» Your objective:
Give as output the line that contains "Where should I click to: Click the", followed by every remaining line of the entries, unchanged and with nothing added.

» Data provided:
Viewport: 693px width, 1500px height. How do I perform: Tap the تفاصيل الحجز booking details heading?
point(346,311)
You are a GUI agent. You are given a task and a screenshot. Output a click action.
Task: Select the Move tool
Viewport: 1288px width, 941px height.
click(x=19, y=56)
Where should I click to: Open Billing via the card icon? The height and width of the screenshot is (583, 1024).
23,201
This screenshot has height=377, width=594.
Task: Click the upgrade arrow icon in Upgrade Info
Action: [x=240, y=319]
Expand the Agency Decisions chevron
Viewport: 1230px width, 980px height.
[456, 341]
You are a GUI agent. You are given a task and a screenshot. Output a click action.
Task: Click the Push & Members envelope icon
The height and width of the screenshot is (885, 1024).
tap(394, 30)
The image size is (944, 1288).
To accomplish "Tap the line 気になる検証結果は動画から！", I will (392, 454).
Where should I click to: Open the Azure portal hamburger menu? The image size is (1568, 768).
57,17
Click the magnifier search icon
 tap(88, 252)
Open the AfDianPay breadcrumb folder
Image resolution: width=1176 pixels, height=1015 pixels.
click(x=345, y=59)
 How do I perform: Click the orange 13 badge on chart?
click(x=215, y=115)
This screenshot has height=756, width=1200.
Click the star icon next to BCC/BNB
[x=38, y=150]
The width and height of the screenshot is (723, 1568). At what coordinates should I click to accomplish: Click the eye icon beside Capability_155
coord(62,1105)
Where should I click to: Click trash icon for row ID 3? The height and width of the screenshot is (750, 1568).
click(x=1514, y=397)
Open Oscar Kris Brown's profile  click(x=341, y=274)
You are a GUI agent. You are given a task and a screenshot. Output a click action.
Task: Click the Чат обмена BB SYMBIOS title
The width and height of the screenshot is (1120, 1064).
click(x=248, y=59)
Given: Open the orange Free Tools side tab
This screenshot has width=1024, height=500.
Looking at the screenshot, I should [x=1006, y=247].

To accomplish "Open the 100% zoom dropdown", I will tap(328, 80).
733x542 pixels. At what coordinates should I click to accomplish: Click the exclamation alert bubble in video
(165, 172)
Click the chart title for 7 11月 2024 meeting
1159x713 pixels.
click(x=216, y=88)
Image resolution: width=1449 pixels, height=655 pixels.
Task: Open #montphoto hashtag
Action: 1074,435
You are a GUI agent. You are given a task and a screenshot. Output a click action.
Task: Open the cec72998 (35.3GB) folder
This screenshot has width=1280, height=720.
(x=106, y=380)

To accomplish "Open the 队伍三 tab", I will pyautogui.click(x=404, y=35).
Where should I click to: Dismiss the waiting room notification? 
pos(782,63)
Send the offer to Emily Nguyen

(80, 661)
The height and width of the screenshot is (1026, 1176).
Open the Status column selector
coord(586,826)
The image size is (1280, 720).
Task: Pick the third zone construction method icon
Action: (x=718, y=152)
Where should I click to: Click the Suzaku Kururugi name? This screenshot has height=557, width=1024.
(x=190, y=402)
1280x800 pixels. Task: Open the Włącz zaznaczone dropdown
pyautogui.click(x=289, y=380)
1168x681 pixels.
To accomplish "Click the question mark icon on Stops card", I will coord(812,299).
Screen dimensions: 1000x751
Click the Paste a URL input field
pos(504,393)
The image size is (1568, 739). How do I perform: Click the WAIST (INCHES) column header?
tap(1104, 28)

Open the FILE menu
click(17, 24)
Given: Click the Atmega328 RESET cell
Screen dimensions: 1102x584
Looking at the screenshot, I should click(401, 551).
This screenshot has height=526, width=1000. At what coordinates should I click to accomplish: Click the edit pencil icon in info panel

» Result of the exercise:
Where should I click to: Click the Suzaku Kururugi name? This screenshot has height=557, width=1024.
(x=190, y=402)
1280x800 pixels. Task: Open the Włącz zaznaczone dropdown
pyautogui.click(x=289, y=380)
1168x681 pixels.
To accomplish "Click the question mark icon on Stops card", I will coord(812,299).
Screen dimensions: 1000x751
Click the Paste a URL input field
pos(504,393)
The image size is (1568, 739). How do I perform: Click the WAIST (INCHES) column header?
tap(1104, 28)

Open the FILE menu
click(17, 24)
Given: Click the Atmega328 RESET cell
Screen dimensions: 1102x584
Looking at the screenshot, I should click(401, 551).
This screenshot has height=526, width=1000. At what coordinates should I click to accomplish: Click the edit pencil icon in info panel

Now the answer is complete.